• What you have to do:
Locate, in the data below, the line that contains "درباره ما (77, 270)" and the line that contains "Jija Pure Veg (486, 2505)"; reproduce exactly those two lines and every line between them, nothing more.

• Supplied material:
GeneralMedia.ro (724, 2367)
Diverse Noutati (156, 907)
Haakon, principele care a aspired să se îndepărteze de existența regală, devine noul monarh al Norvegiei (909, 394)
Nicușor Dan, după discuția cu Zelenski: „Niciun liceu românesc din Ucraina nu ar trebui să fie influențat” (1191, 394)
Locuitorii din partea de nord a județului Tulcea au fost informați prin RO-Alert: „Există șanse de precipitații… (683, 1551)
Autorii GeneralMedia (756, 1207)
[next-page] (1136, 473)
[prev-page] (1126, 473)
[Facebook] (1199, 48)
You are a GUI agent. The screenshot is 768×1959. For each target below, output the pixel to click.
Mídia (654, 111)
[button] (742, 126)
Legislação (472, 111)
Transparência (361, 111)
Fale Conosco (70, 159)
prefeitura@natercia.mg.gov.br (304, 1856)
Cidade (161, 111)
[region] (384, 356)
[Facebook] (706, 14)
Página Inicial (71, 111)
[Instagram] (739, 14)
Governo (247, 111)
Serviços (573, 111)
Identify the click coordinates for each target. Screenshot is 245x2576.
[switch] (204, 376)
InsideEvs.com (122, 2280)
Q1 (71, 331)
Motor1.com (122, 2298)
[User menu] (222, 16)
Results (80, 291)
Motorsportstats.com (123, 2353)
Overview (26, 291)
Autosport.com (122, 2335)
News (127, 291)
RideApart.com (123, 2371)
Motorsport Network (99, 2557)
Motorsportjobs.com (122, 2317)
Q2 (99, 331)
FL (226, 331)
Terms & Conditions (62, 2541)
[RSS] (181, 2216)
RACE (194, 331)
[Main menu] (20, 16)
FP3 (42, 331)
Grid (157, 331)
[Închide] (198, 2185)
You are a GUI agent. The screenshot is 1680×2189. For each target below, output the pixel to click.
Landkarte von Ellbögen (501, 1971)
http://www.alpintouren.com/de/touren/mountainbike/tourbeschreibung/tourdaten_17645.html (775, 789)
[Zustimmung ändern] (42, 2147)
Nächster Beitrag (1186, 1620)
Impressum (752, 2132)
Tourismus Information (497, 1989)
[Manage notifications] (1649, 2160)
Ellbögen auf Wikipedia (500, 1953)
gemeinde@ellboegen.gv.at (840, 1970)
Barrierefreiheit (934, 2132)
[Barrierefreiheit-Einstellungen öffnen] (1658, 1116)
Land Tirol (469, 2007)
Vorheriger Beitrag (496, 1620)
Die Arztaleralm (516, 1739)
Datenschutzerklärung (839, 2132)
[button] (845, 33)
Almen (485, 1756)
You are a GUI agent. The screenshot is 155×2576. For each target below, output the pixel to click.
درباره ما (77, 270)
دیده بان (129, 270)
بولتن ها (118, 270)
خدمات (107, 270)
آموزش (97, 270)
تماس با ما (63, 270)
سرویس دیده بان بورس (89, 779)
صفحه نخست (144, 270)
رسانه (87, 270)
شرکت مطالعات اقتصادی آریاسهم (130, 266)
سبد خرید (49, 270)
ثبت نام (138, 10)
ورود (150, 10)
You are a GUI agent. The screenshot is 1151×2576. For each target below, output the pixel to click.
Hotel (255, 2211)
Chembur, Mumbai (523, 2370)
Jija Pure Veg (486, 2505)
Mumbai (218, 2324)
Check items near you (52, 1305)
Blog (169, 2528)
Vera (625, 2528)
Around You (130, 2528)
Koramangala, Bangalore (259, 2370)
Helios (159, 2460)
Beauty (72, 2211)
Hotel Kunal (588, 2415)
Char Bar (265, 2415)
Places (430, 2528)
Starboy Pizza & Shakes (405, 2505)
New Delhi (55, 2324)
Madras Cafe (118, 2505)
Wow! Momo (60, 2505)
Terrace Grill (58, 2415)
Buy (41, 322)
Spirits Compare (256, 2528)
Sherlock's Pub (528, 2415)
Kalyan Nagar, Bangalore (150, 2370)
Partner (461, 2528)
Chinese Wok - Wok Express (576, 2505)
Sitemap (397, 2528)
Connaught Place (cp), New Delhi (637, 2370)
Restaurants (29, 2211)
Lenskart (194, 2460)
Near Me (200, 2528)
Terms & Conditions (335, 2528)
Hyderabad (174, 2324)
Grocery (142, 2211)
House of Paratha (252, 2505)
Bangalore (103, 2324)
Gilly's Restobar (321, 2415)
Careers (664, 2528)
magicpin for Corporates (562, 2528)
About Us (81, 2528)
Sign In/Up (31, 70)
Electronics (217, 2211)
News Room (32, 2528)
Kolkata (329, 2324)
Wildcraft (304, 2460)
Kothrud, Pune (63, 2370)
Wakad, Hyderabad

• Solution to this problem:
درباره ما (77, 270)
دیده بان (129, 270)
بولتن ها (118, 270)
خدمات (107, 270)
آموزش (97, 270)
تماس با ما (63, 270)
سرویس دیده بان بورس (89, 779)
صفحه نخست (144, 270)
رسانه (87, 270)
شرکت مطالعات اقتصادی آریاسهم (130, 266)
سبد خرید (49, 270)
ثبت نام (138, 10)
ورود (150, 10)
You are a GUI agent. The screenshot is 1151×2576. For each target below, output the pixel to click.
Hotel (255, 2211)
Chembur, Mumbai (523, 2370)
Jija Pure Veg (486, 2505)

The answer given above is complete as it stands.